Speaking of durability, you can’t leave out Avacyn, Angel of Hope, who will save your time from the aforementioned sweeper with aplomb. Maelstrom Wanderer, another favorite general, will feed you gas every time you cast it, and the haste-granting ability is awesome if you get to play multiple generals in one turn.

As is the case with a five-color deck, many of the spell slots that could be otherwise filled with awesome things have to hold mana rampers and fixers instead. Thanks to a diverse mana base, however, this is a bit mitigated, and the fixers I do use are powerful. Chromatic Lantern and Prismatic Omen do effectively the same thing, rainbow-a-fying all of your lands. Fist of Suns also reduces and simplifies the mana cost of nearly every creature in the deck. Just make one of each and you can cast whatever you want! There are plenty of sweeper effects to keep the board clean pre- or post-Avacyn, and the rest of the cards protect and support the team.
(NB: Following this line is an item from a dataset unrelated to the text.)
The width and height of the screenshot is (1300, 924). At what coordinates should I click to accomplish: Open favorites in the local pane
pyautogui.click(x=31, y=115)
Several planeswalkers ride in too. Ral Zarek can make one land do double duty, and if you pop his ultimate, get ready to smash some face! Nicol Bolas, Planeswalker is the perfect over-the-top answer for any deck ever. Take a critter or smash anything else the moment you resolve him. Honor-Worn Shaku is a nice one; he lets you use every legendary permanent as a colorless mana producer, letting you pay your commander tax or powering out two or three generals in a turn.

Sword of Feast and Famine seemed like the most relevant Equipment. Letting you attack the open opponent so that you cast as much as you can seemed excellent, and Rafiq lets you untap twice! Rise of the Dark Realms and Grimoire of the Dead let you bide your time and then after an impressive sweeper resurrect everyone’s team. If your Maelstrom Wanderer comes back too, pick an opponent and decimate them!

The lands chosen are extravagant, but that’s why these articles exist; we can all live and play like the foolish wealthy. The land base is a bit greedy, but when you need the color, you need it. Remember that Chromatic Lantern and Prismatic Omen give all lands the option to tap for any mana (in addition to whatever the native ability of that land is.) As I’m looking at it, I think that Karakas is probably banned in Commander; if it is, replace it with a Vesuva!

In my opinion, this deck celebrates everything that’s fun, wild, and unpredictable about Commander. There will always be a dizzying amount of lines of play as you drive this list, but I imagine it would be deeply rewarding. Heroes’ Podium can fetch you a lot, so get this legendary artifact to work! I won’t say that it’s unusable in Standard, but it’ll be a tough one.

I hope that your own Prerelease was fast-paced, exciting, and rewarding too!  After a score of Prereleases, the honeymoon period still hasn’t worn off for me. Born of the Gods goes Standard live on Friday, and I can’t wait! I’ll see you on the other side, and don’t forget to untap some inspiration!